Hacker News new | ask | show | jobs
by ffsm8 271 days ago
That's like saying "how to get to the moon is obvious: traveling"
2 comments

Thank you for setting me up for this...

It's not exactly rocket science.

Haha, good one!

I still feel like you're underselling the article however.

Is obviously ultimately parallelism, but parallelism is hard at scale - because things often don't scale - and incorrect parallelism can even make things slower.

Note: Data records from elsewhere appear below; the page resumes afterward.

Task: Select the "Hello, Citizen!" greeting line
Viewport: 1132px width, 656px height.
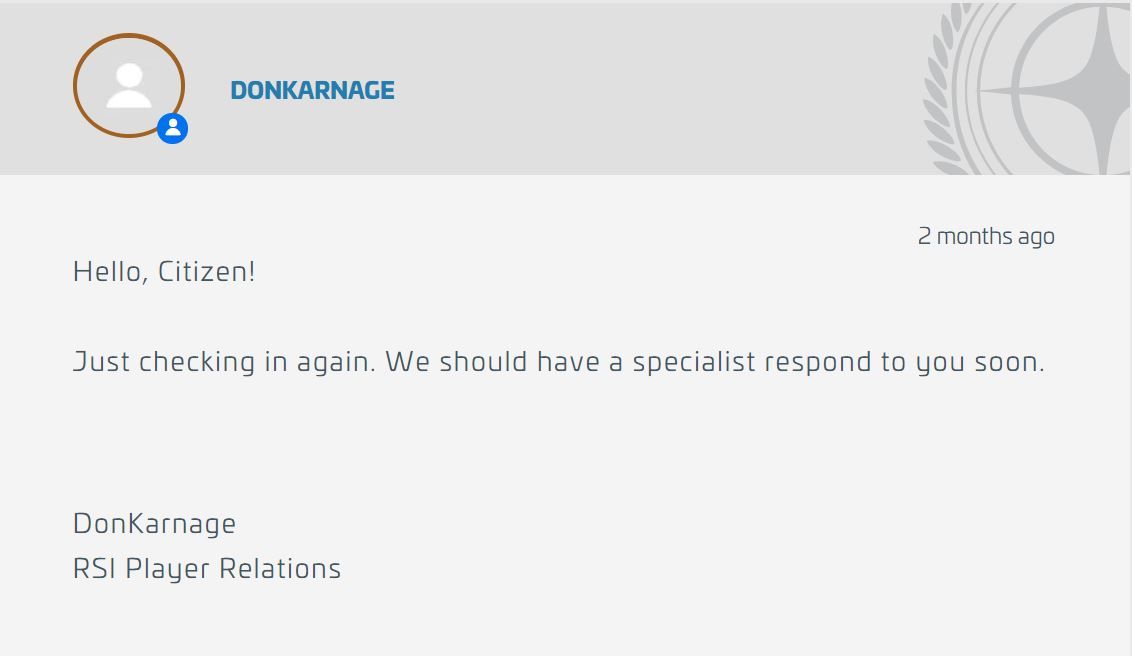Action: [164, 271]
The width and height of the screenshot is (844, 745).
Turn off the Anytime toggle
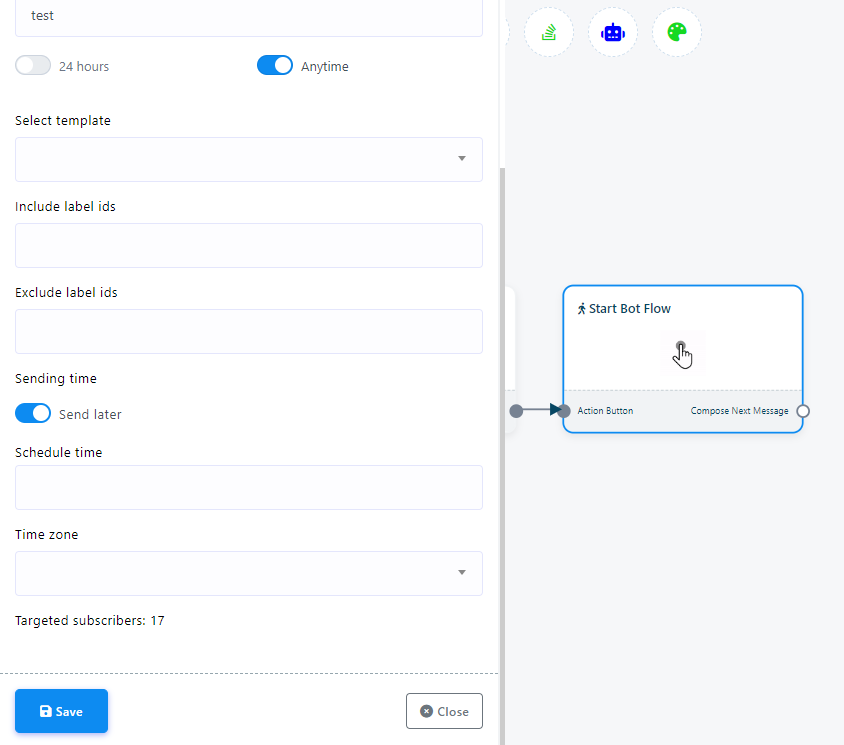[x=275, y=66]
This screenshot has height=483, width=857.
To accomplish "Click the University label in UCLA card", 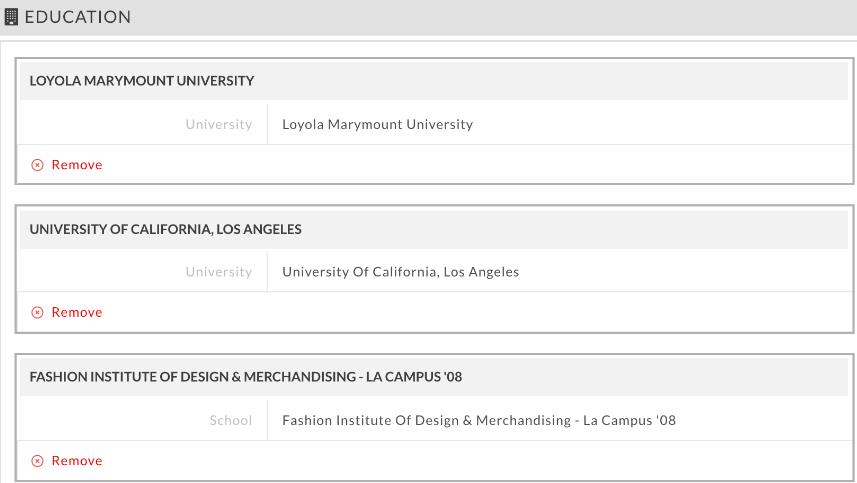I will click(x=219, y=272).
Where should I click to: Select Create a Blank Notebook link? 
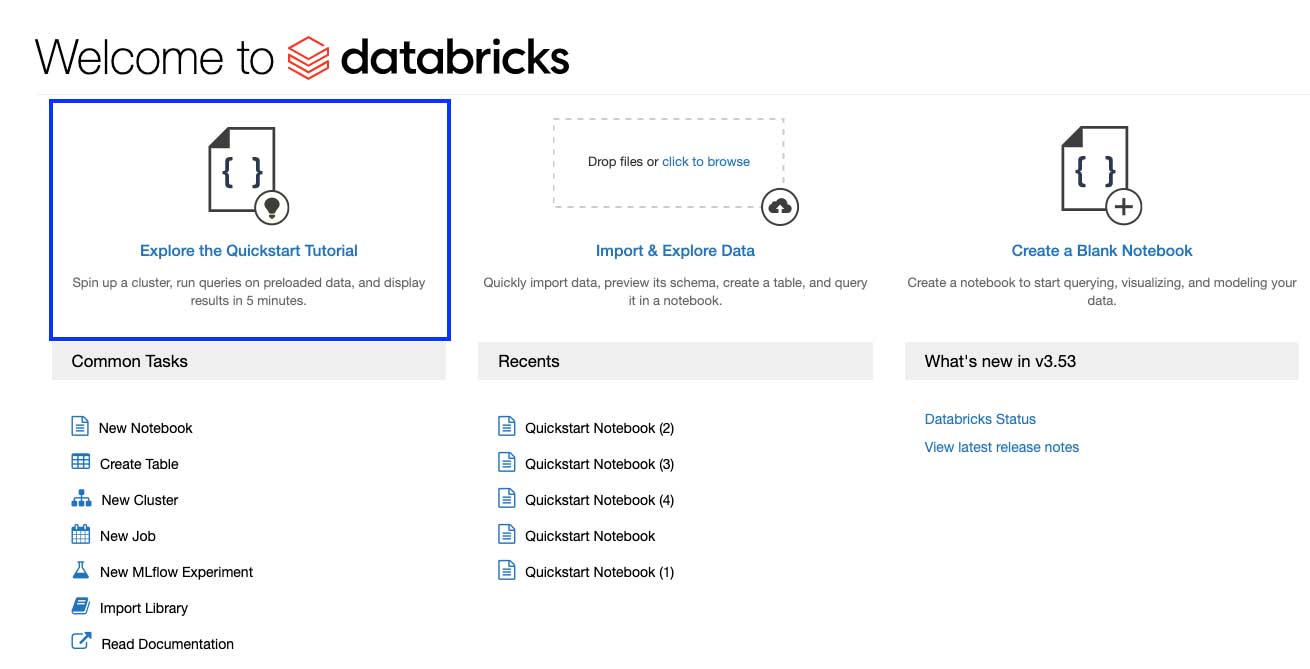pos(1102,251)
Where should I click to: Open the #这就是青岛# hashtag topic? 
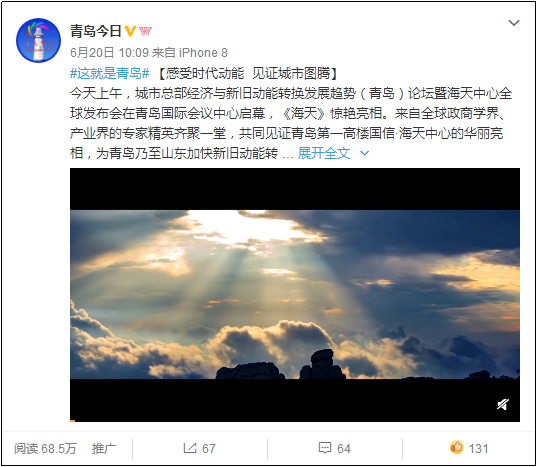click(x=110, y=73)
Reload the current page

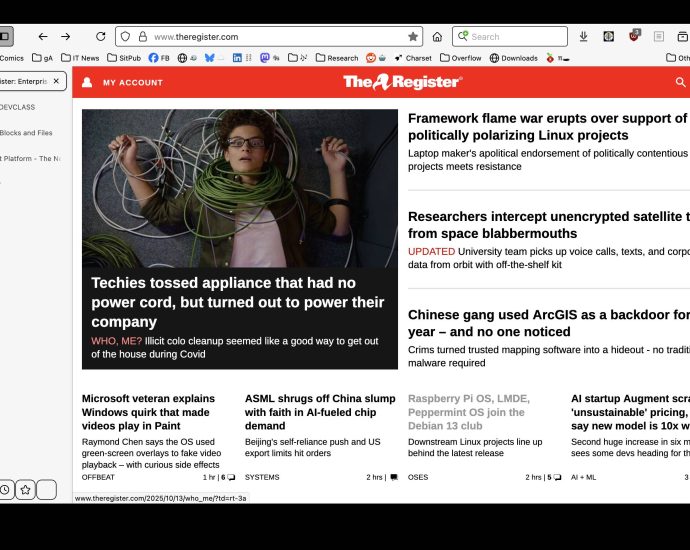pyautogui.click(x=100, y=36)
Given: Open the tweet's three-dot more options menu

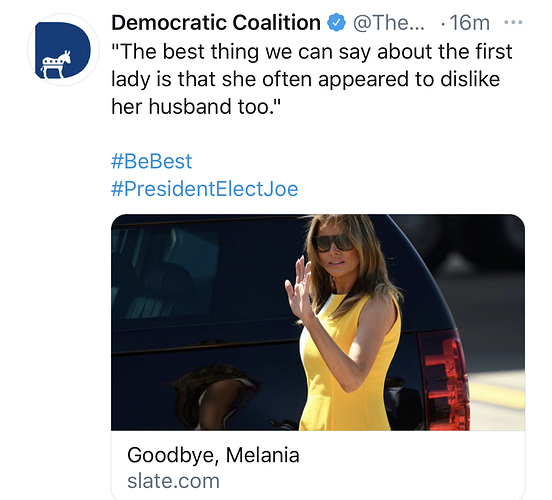Looking at the screenshot, I should pos(513,23).
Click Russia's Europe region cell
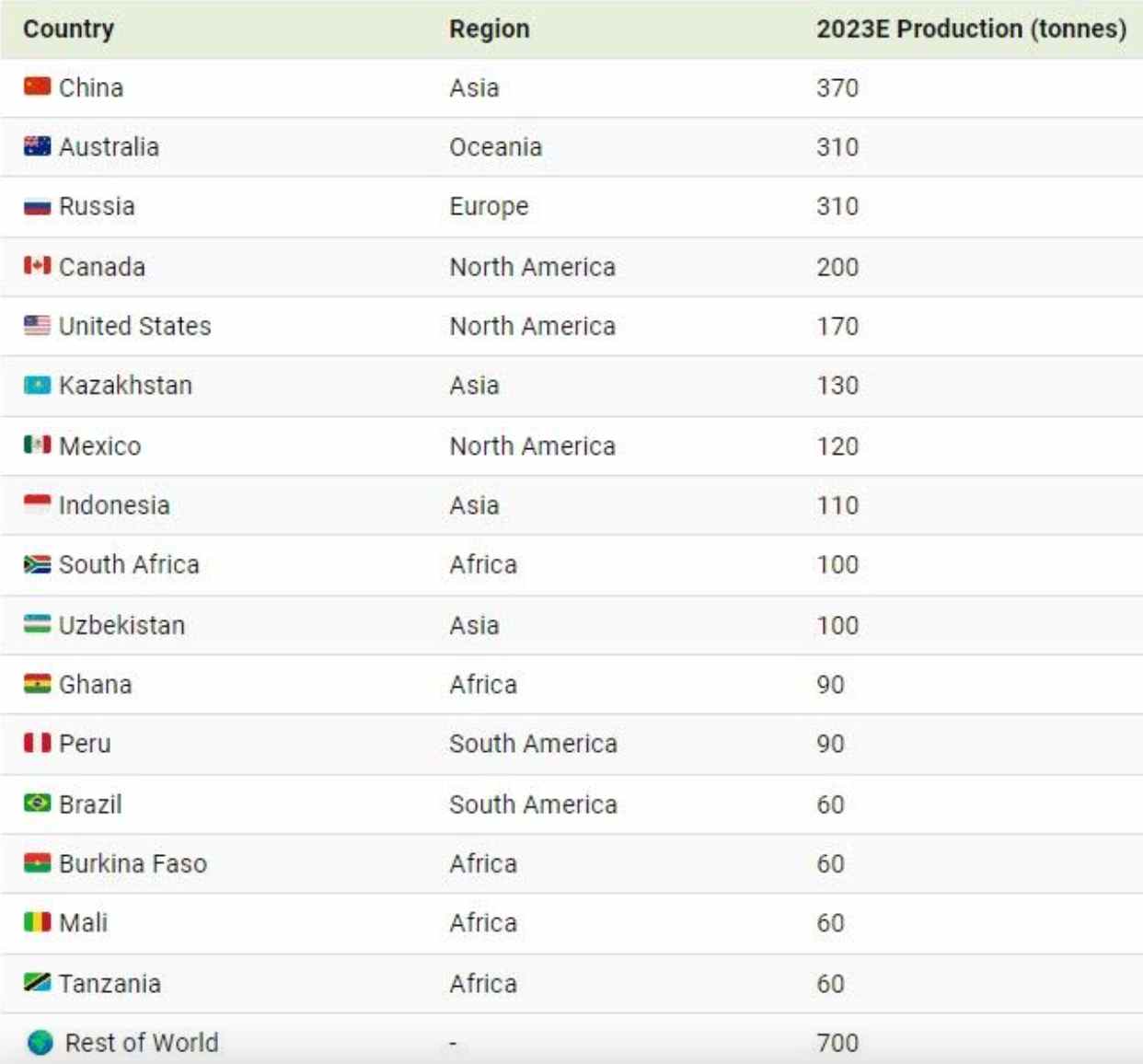Viewport: 1143px width, 1064px height. pyautogui.click(x=489, y=206)
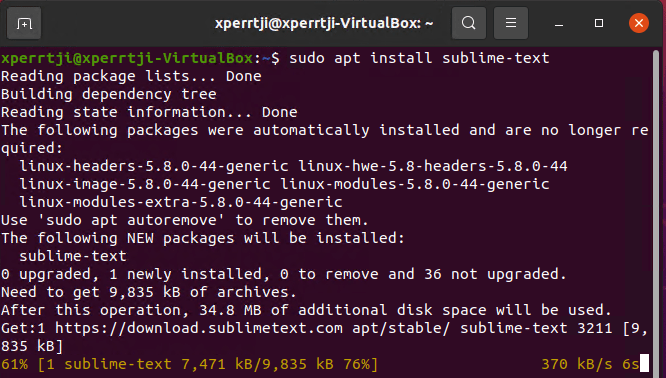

And it's not always obvious why something gets slower by parallelism.

As a dumb example, if you have a fictional HDD with one disk and one head, you have two straightforward options to optimize performance:

Make sure only one file is read at the same time (otherwise the disk will keep seeking back and forth)

Make sure the file is persisted in a way that you're only accessing one sector, never entering the situation in which it would seek back and forth.

Ofc, that can be dumped down to "parallelism", because this is inherently a question about how to parallelize... But it's also ignoring that that's what is being elaborated on: ways s3 used to enable parallelism

I dunno, the article's tl;dr is just parallelism.

Data gets split into redundant copies, and is rebalanced in response to hot spots.

Everything in this article is the obvious answer you'd expect.

You're right if you're only looking at peak sequential throughput. However, and this is the part that the author could have emphasized more, the impressive part is their strategy for dealing with disk access latency to improve random read throughput.

They shard the data as you might expect of a RAID, 5, 6, etc array and the distributed parity solves the problem of failure tolerance as you would expect and also improves bandwidth via parallelism as you describe.

The interesting part is their best strategy for sharding the data: plain-old-simple random. The decision of which disks and at which sectors to shard the data is done at random, and this creates the best change that at least one of the two copies of data can be accessed with much lower latency (~1ms instead of ~8ms).

The most crude, simple approach turns out to give them the best mileage. There's something vaguely poetic about it, an aesthetic beauty reminiscent of Euler's Identity or the solution to the Basel Problem; a very simple statement with powerful implications.

It's not really "redundant copies". It's erasure coding (ie, your data is the solution of an overdetermined system of equations).
That’s just fractional redundant copies.
And "fractional redundant copies" is way less obvious.
The fractional part isn't helping them serve data any faster. To the contrary, it actually reduces the speed from parallelism. E.g. a 5:9 scheme only achieves 1.8x throughput, whereas straight-up triple redundancy would achieve 3x.

It just saves AWS money is all, by achieving greater redundancy with less disk usage.